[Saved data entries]
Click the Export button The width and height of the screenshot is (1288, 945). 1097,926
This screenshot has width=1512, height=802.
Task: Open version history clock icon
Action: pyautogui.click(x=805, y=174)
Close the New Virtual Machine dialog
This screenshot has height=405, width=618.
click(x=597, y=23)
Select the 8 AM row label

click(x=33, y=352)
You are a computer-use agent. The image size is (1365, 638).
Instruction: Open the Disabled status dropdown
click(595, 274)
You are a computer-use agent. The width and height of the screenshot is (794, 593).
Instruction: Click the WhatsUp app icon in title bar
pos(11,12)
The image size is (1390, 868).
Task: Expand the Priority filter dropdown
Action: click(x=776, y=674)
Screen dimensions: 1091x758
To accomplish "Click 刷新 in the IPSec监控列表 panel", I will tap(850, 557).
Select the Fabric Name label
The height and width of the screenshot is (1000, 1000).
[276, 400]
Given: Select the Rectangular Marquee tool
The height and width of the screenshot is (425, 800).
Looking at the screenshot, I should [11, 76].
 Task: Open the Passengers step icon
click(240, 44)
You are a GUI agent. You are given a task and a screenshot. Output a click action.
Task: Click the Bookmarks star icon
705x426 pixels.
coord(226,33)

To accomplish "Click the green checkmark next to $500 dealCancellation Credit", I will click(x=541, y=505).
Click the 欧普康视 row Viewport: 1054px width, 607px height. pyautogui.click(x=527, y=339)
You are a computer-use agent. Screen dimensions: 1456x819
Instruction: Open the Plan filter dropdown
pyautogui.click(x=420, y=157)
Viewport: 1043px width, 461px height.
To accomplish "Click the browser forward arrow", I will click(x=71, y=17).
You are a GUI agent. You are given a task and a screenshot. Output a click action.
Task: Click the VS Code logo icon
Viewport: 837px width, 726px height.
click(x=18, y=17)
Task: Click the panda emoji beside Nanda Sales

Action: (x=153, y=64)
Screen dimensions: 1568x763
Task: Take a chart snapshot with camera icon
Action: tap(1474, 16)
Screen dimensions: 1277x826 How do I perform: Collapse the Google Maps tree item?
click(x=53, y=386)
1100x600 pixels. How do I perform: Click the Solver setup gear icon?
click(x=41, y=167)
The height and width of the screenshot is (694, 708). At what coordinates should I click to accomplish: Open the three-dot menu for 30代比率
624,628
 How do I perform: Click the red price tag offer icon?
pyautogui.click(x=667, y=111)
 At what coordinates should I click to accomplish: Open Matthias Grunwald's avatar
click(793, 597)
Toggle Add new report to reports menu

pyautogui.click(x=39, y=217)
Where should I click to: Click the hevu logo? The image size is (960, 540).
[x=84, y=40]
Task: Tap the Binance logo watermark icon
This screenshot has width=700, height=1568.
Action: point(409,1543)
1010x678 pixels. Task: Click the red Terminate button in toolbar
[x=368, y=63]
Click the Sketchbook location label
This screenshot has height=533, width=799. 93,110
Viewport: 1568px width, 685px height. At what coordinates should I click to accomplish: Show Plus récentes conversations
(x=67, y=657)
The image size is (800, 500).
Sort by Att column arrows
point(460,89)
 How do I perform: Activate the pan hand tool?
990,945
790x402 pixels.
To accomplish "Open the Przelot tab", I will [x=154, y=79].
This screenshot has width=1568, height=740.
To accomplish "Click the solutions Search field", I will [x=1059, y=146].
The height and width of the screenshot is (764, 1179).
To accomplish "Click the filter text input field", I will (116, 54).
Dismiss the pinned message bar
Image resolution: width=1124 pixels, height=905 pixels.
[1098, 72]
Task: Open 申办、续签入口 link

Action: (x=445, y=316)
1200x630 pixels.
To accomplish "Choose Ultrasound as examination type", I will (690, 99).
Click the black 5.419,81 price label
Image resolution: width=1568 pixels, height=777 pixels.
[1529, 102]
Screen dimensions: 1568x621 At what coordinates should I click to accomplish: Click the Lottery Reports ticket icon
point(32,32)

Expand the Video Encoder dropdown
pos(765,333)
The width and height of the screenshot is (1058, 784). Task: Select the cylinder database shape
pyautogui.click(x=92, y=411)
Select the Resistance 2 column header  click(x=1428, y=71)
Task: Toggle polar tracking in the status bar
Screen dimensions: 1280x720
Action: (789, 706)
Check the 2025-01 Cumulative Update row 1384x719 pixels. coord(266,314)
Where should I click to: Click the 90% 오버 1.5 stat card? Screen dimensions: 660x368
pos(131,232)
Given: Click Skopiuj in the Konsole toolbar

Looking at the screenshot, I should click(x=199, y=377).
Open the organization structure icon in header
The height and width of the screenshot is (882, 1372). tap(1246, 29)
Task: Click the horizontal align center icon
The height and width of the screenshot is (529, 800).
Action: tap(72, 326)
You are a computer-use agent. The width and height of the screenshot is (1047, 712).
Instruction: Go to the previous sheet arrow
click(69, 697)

*Action item*. Up to and including the line with "Screen dimensions: 1091x758", output each line of the entries above exactly, starting from the first.

*Solution to this task*.
Click the Export button The width and height of the screenshot is (1288, 945). 1097,926
This screenshot has width=1512, height=802.
Task: Open version history clock icon
Action: pyautogui.click(x=805, y=174)
Close the New Virtual Machine dialog
This screenshot has height=405, width=618.
click(x=597, y=23)
Select the 8 AM row label

click(x=33, y=352)
You are a computer-use agent. The image size is (1365, 638).
Instruction: Open the Disabled status dropdown
click(595, 274)
You are a computer-use agent. The width and height of the screenshot is (794, 593).
Instruction: Click the WhatsUp app icon in title bar
pos(11,12)
The image size is (1390, 868).
Task: Expand the Priority filter dropdown
Action: click(x=776, y=674)
Screen dimensions: 1091x758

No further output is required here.